## PASSAGE TO READ
# Model S Audio Upgrades?



## driver#43 (Aug 21, 2019)

Hello everyone, 

I was wondering if anyone had an experience with aftermarket stereo or speaker options for Model S. I currently am somewhat unsatisfied with the level of audio quality I'm getting, and a friend of mine suggested I look into some third party options. The two companies that were name dropped were Light Harmonic and Reus. Seeing as I don't have a way of auditioning either of these companies' products, I'm left to rely on the good word of existing owners. So: has anyone tried either option, either for a full stereo replacement or a speaker replacement? Are there any other companies I should perhaps look into as well? Thanks for reading and any suggestions/anecdotes.


----------



## AEDennis (Apr 10, 2016)

## JOB 1
Answer these questions about the Model S audio thread:
(a) On what date did driver#43 make the first post?
(b) Which two companies had been named to driver#43?
(c) Who suggested looking into third-party options?
## JOB 2
Copy out the part of the Model S audio thread that starts at the words "## driver#43 (Aug" and ends after "and any suggestions/anecdotes.", matching the text character for character.
The material after this point is separate from the forum thread.

## SUPPLIED RECORDS
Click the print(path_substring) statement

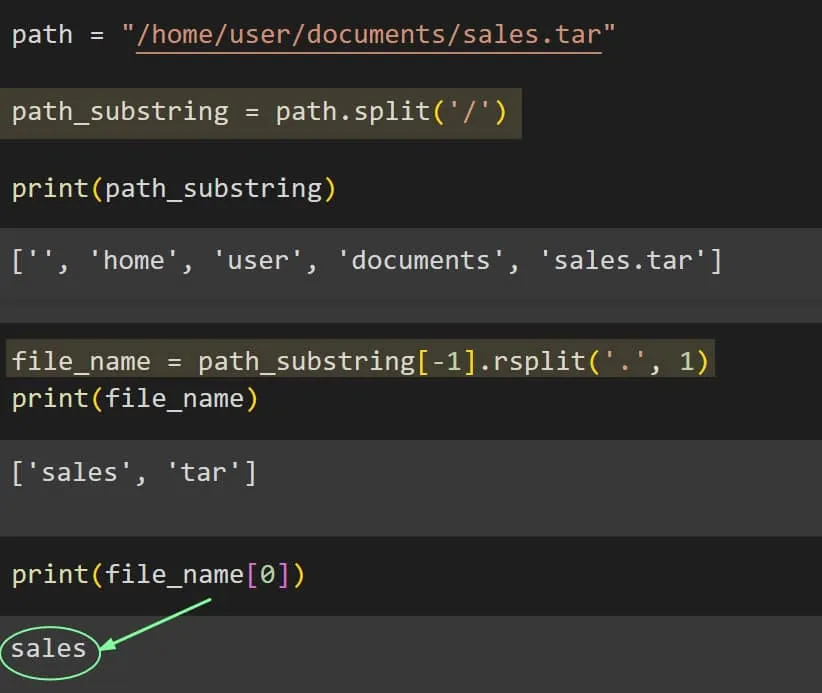coord(173,188)
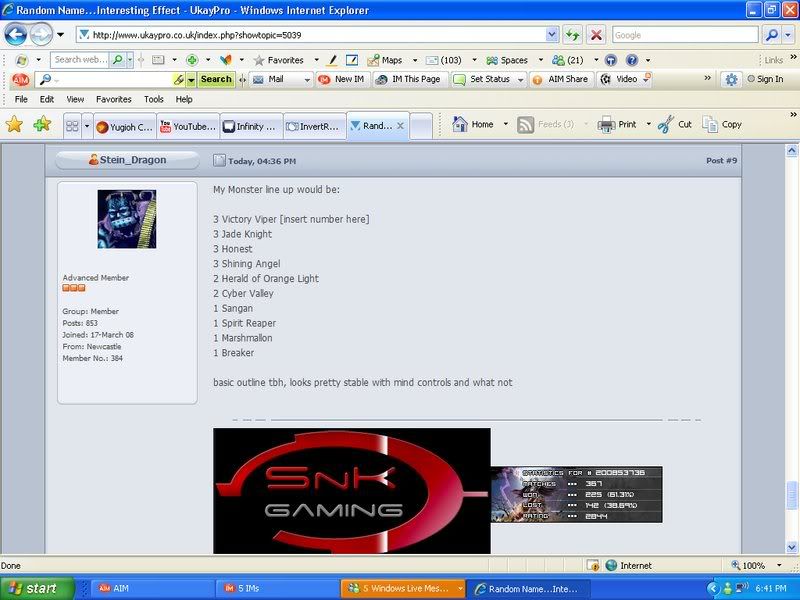Click the Stein_Dragon username button
The height and width of the screenshot is (600, 800).
126,160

## FULL SOLUTION 1
(a) Aug 21, 2019
(b) Light Harmonic and Reus
(c) A friend of driver#43

## FULL SOLUTION 2
## driver#43 (Aug 21, 2019)

Hello everyone, 

I was wondering if anyone had an experience with aftermarket stereo or speaker options for Model S. I currently am somewhat unsatisfied with the level of audio quality I'm getting, and a friend of mine suggested I look into some third party options. The two companies that were name dropped were Light Harmonic and Reus. Seeing as I don't have a way of auditioning either of these companies' products, I'm left to rely on the good word of existing owners. So: has anyone tried either option, either for a full stereo replacement or a speaker replacement? Are there any other companies I should perhaps look into as well? Thanks for reading and any suggestions/anecdotes.